Das (insbesondere als Sanktionsmittel für Jugendliche vorgesehene) Fahrverbot für Delikte, die nichts mit der Verkehrstauglichkeit zu tun haben, hat bereits für Kritik gesorgt, doch der Vertrag enthält noch viel mehr, was in den nächsten Tagen voraussichtlich zu Unmutsbekundungen führen wird. Beispielsweise das klare Bekenntnis zum Christentum, verbunden mit der Ankündigung, man werde an der Kirchensteuer festhalten, weil "diese den Kirchen Planungssicherheit gebe". Und die Ankündigung, die Vorratsdatenspeicherung umzusetzen. Zwar wurde aus Beruhigungszwecken auf einen genauen Termin verzichtet - doch es heißt nicht, dass etwas nicht angestrebt wird. Vielmehr wird betont, dass die Richtlinie zur VDS umgesetzt werden soll:

Wir werden die EU-Richtlinie über den Abruf und die Nutzung von Telekommunikationsverbindungsdaten umsetzen. Dadurch vermeiden wir die Verhängung von Zwangsgeldern durch den EuGH. Dabei soll ein Zugriff auf die gespeicherten Daten nur bei schweren Straftaten und nach Genehmigung durch einen Richter sowie zur Abwehr akuter Gefahren für Leib und Leben erfolgen. Die Speicherung der deutschen Telekommunikationsverbindungsdaten, die abgerufen und genutzt werden sollen, haben die Telekommunikationsunternehmen auf Servern in Deutschland vorzunehmen. Auf EU-Ebene werden wir auf eine Verkürzung der Speicherfrist auf drei Monate hinwirken.

* **AUFGABE 1**:
Auf welche Speicherfrist will man laut Quelltext auf EU-Ebene hinwirken?
* **AUFGABE 2**:
Gib den Quelltext von "Wir werden die" bis einschließlich "drei Monate hinwirken." wieder und ersetze dabei "Telekommunikationsunternehmen" durch "Netzbetreiber".
* **AUFGABE 3**:
Wie könnte der Quelltext über die Vorratsdatenspeicherung nach seinem letzten Satz weitergehen? Schreib die Fortsetzung.
Die Einträge werden hier nicht gebraucht.

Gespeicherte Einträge
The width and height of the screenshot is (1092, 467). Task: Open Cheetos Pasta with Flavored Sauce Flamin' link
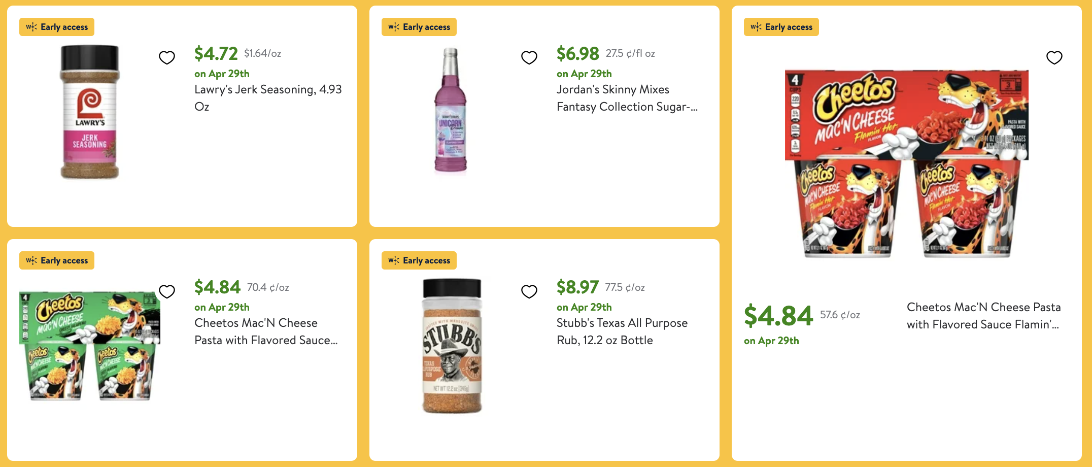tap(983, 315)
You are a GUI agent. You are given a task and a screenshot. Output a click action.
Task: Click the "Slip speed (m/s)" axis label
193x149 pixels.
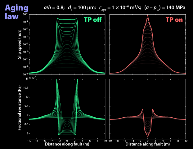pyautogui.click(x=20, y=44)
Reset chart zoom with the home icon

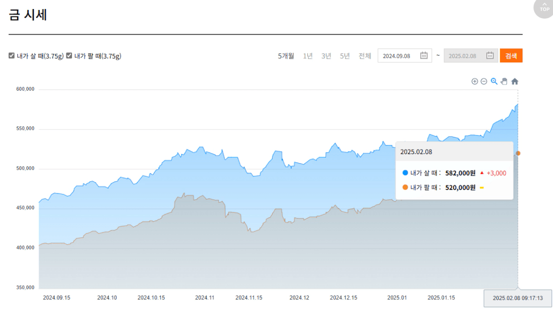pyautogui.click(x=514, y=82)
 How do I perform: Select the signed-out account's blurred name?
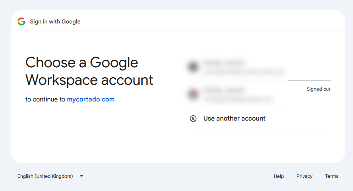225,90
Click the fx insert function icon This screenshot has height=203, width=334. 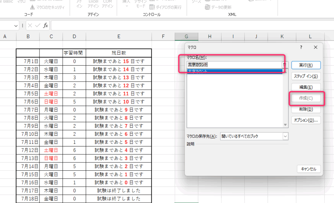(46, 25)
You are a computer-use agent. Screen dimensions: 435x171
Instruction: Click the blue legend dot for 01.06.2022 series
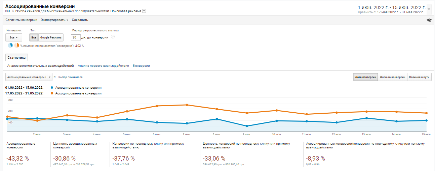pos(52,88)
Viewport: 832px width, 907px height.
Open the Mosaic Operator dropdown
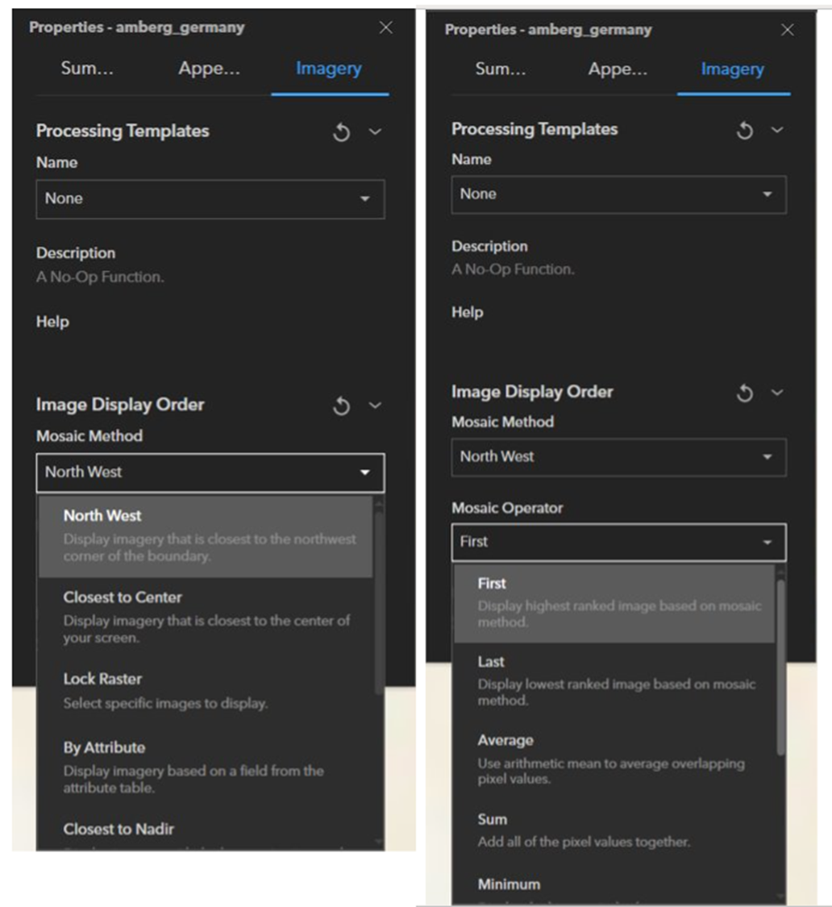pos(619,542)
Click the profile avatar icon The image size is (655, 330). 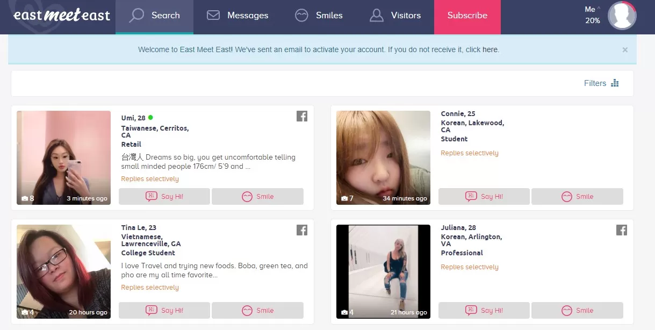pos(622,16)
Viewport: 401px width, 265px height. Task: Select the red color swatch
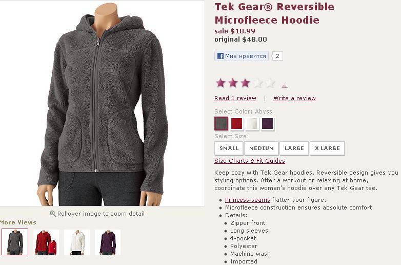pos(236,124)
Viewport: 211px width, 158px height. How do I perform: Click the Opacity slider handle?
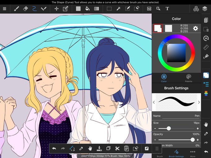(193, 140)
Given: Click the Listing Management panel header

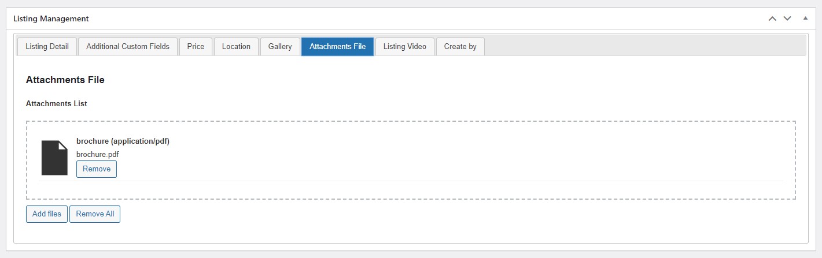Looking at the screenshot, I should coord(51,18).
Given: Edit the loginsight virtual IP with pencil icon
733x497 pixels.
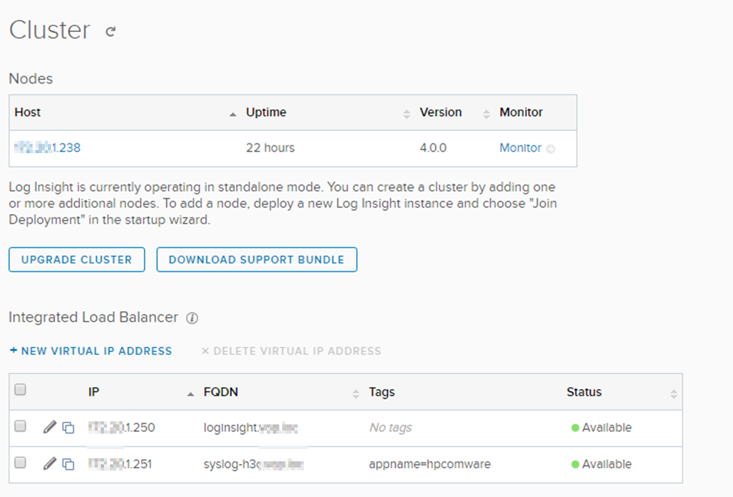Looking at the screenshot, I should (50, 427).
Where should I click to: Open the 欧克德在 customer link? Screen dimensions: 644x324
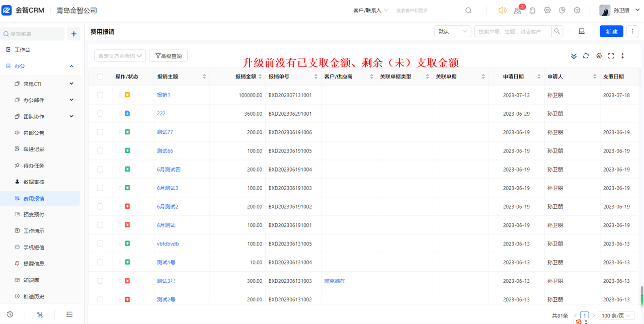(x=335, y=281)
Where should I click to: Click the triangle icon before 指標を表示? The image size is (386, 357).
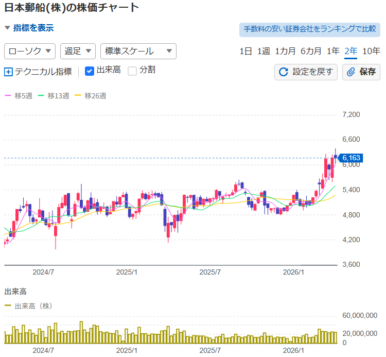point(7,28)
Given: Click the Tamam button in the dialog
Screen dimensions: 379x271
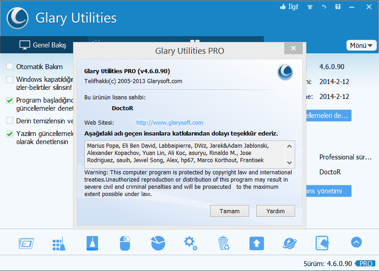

* **ANTWORT 1**:
Auf eine Verkürzung der Speicherfrist auf drei Monate.

* **ANTWORT 2**:
Wir werden die EU-Richtlinie über den Abruf und die Nutzung von Telekommunikationsverbindungsdaten umsetzen. Dadurch vermeiden wir die Verhängung von Zwangsgeldern durch den EuGH. Dabei soll ein Zugriff auf die gespeicherten Daten nur bei schweren Straftaten und nach Genehmigung durch einen Richter sowie zur Abwehr akuter Gefahren für Leib und Leben erfolgen. Die Speicherung der deutschen Telekommunikationsverbindungsdaten, die abgerufen und genutzt werden sollen, haben die Netzbetreiber auf Servern in Deutschland vorzunehmen. Auf EU-Ebene werden wir auf eine Verkürzung der Speicherfrist auf drei Monate hinwirken.

* **ANTWORT 3**:
Erneut wird auf die Zwangsgelder verwiesen, was gerade in Krisenzeiten (obgleich ja die Krise momentan eher eine Art herumwirbelnde Fahne ist, denn je nach Thema befindet sich Deutschland mal in der Krise und mal nicht) eher zu einer Zustimmung zur Umsetzung führen kann (obgleich auch andere Richtlinien nicht fristgerecht umgesetzt und Zwangsgelder in Kauf genommen werden). Und im nächsten Satz wird noch einmal beruhigend angemerkt, dass die Daten nur bei schweren Straftaten und natürlich nur mit Richtervorbehalt genutzt werden

sollen

(wobei "sollen" hier letztendlich, (setzt man das Urteil des Bundesverfassungsgerichtes um) der falsche Terminus ist. Hier müsste stehen, dass ein Zugriff nur ... "erfolgt" - ohne das einschränkende "soll", welches im rechtlichen Gebrauch "das heißt muss, wenn ich kann" bedeutet).

Dass die EU-Kommission, die auf der Richtlinie beharrt, sich irgendwelchen Verhandlungen bezüglich der Speicherfrist gegenüber offen zeigt, ist mehr als unwahrscheinlich. Diese Anmerkung ist letztendlich nur ein weiteres kleines Zuckerkügelchen um den bitteren Geschmack der Richtlinienumsetzung zu übertünchen. Dass die CDU/CSU die VDS befürwortet, war nie wirklich strittig. Insofern wirkt sie in dieser Thematik konsequenter und ehrlicher als die SPD, die seit Beginn der Diskussion zwischen "ja", "nein", "ja, aber-" und "unser ja heißt doch eigentlich nein" sowie einem pseudohilflosen "aber wir können ja nicht anders" schwankte.